-- Exercise --
Duplicate, without any change, the portion of the items that opens with the line containing "How do I perform: Open" and closes with the line containing "Action: (x=125, y=104)", including both of those lines.

-- Extracted records --
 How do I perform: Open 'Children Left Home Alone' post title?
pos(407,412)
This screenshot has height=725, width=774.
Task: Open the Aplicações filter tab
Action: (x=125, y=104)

--

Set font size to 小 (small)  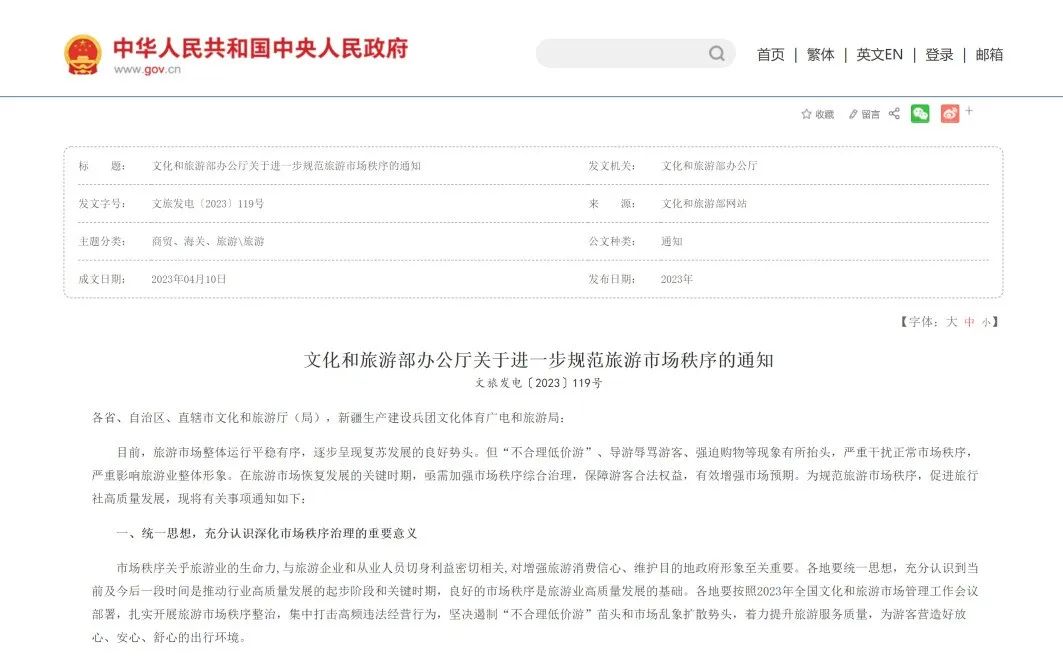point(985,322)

---

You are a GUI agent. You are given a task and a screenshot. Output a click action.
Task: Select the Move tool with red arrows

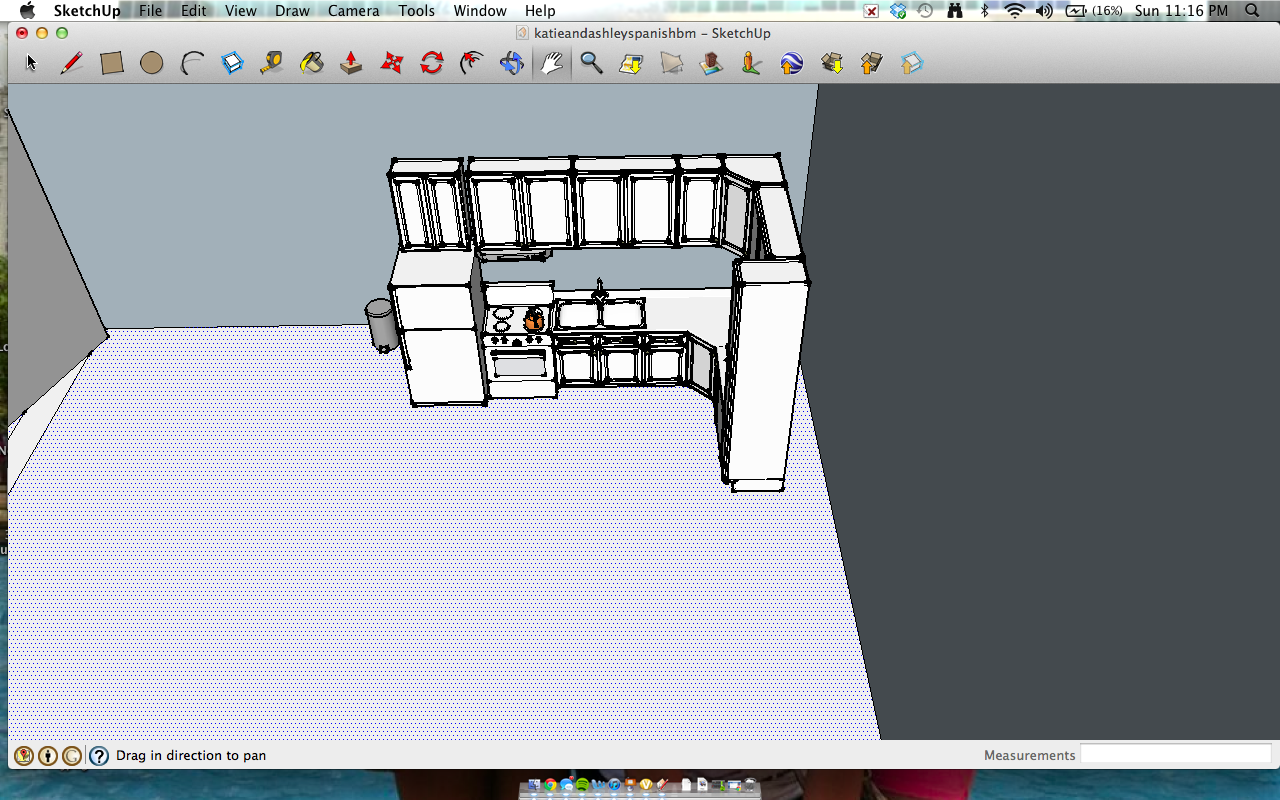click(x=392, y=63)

-- Answer to the task --
 How do I perform: Open 'Children Left Home Alone' post title?
pos(407,412)
This screenshot has height=725, width=774.
Task: Open the Aplicações filter tab
Action: (x=125, y=104)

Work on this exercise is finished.